研究課題
平成23年度の研究では、Aldo産生能を有する副腎皮質細胞株細胞を用い、AT1受容体選択的阻害薬ARB、対照としてCa拮抗薬CCBを用いたAldo産生能の経時変化を検討した。[1]RadioimmunoassayによるAldo測定により、AngII刺激下で副腎皮質細胞におけるin vitroでのARB/CCBの容量依存的なAldo抑制効果の検討を行う。 [2]副腎皮質細胞に対してAng IIによる定位時間毎の刺激を行い、ARB/CCB処理下における培養液中のAldo分泌量を経時的に測定し、細胞レベルでどの時点で明らかなAldo分泌抑制の解除が生じるかを検討する。 [3]ARBによる副腎皮質細胞レベルでのブレイクスルーが観察された場合は、ARB処理をしたcontrol群、Ang II群、Ang II+ARB群より経時的に細胞からRNA/proteinを抽出し、発生前と後でのAT1受容体およびステロイド合成酵素の発現レベルの変化をmRNAレベル/蛋白レベルで確認する。[4]BMPシグナルの変化:BMP-6、BMP受容体、Smad1/5/8の発現変化およびSmad1/5/8シグナルの変調を検討する。[5] Ang II刺激下でのBMP-6によるAldo産生の増強作用に対するARB/CCBの影響について、Ang IIの細胞内シグナルの変化に着目して、Immunofluorescence法、Western blotting法により検討し、さらにreporter gene assayによりBMPシグナル強度を定量評価する。[6]ブレイクスルー現象の発生機序に内因性のBMP-6が関与する可能性を検討するために、内因性BMP-6作用を非侵襲的に阻害する実験を行う。繰越金については、物品購入時の消費税などで端数が発生したためであり、研究自体の実施状況の影響はない。次年度物品購入に使用予定。
2: おおむね順調に進展している
おおむね順調に進展している
前年度の結果をふまえ、研究を継続していく。
アルドステロン分泌制御に関連する他の因子として、Endothelin(ET)およびACTHとBMP-6作用との関連、さらに実験動物を用いたin vivoでのブレイクスルーにおけるBMP-6/Endothelinの意義を明らかにする。
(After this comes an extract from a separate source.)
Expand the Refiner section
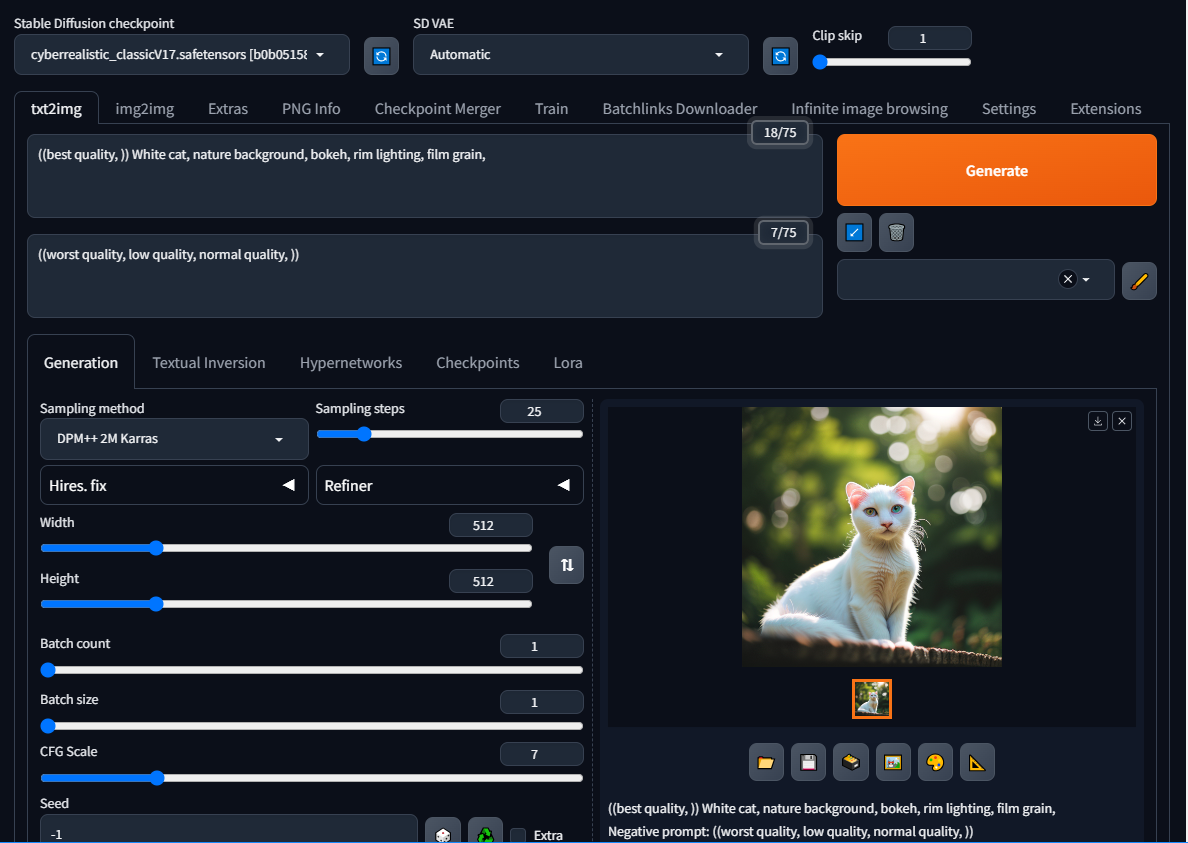The width and height of the screenshot is (1188, 843). click(x=450, y=485)
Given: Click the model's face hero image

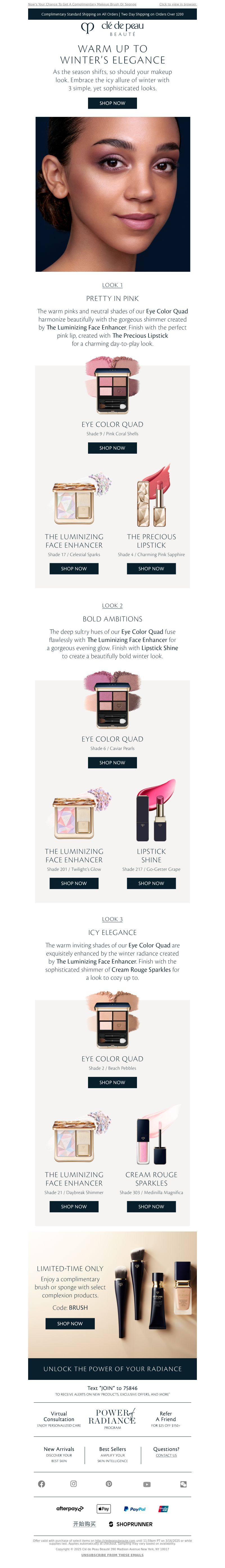Looking at the screenshot, I should (112, 194).
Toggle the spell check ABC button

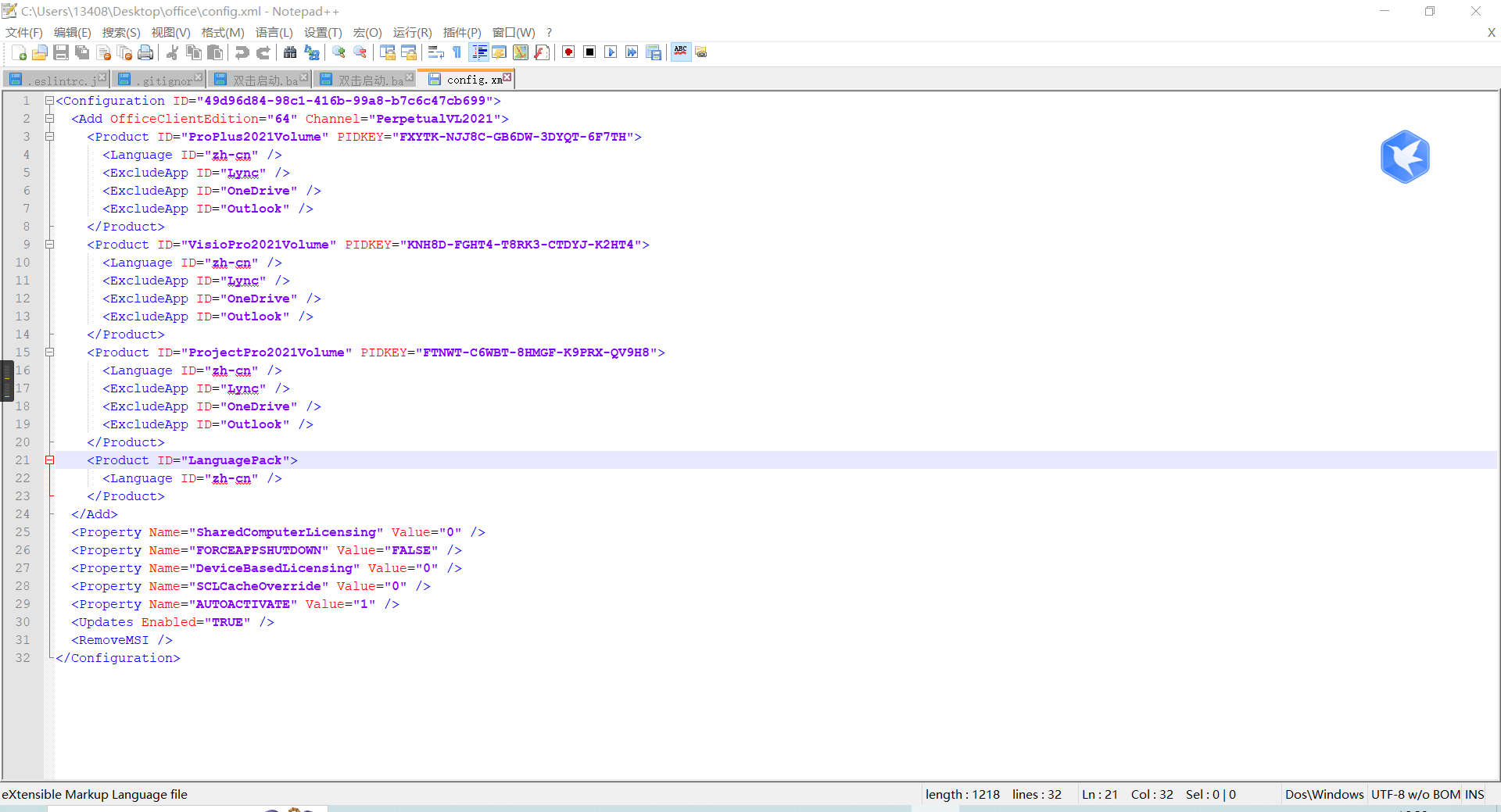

[1]最適化した副腎皮質培養条件下において、各副腎皮質細胞においてARB長期処理によるブレイクスルーを誘導し、これにETA/ETB阻害薬であるBosentanを用いたうえで、ブレイクスルー発生の有無・変化を確認する。その時点の前後でのtotal RNAおよび蛋白を抽出して、Aldo合成酵素系およびAT1, ETA/ETB受容体の発現変化を確認する。ついでBMP-6によるAng II-ERK1/ERK2経路の増強を介したAldo分泌機序において、ET1-ETA/ETBの関与を明らかにする。これらの一連の検討から、我々の提唱するBMP-Ang IIシグナルクロストークによるAldo分泌機序にET系がどの程度関連しているかが明らかになると考えられる。[2]さらにもう一つのAldo分泌因子ACTHについても、我々のデータに基づきACTH-activin連関を介したAldo分泌機構によるブレイクスルーへの関与を検討する。 [3]ARBによるブレイクスルー現象が確認されている自然高血圧発症ラット(SHR)を用いてin vivoで検討を行う。SHRおよび対照群WKYラットに対してARB経口慢性投与により生じるブレイクスルー現象が、BMP-6中和抗体投やBMP-6-KLHハプテン抗原を反復投与して能動的免疫現象を誘導することによって、ブレイクスルー効果が減弱するか検討する。各週齢において、尿中・血中Aldo値、血圧の変化、副腎皮質におけるAT1R、AT2R、MR、BMP-6、BMP受容体の発現をreal-time PCR・免疫染色を用いて検討する。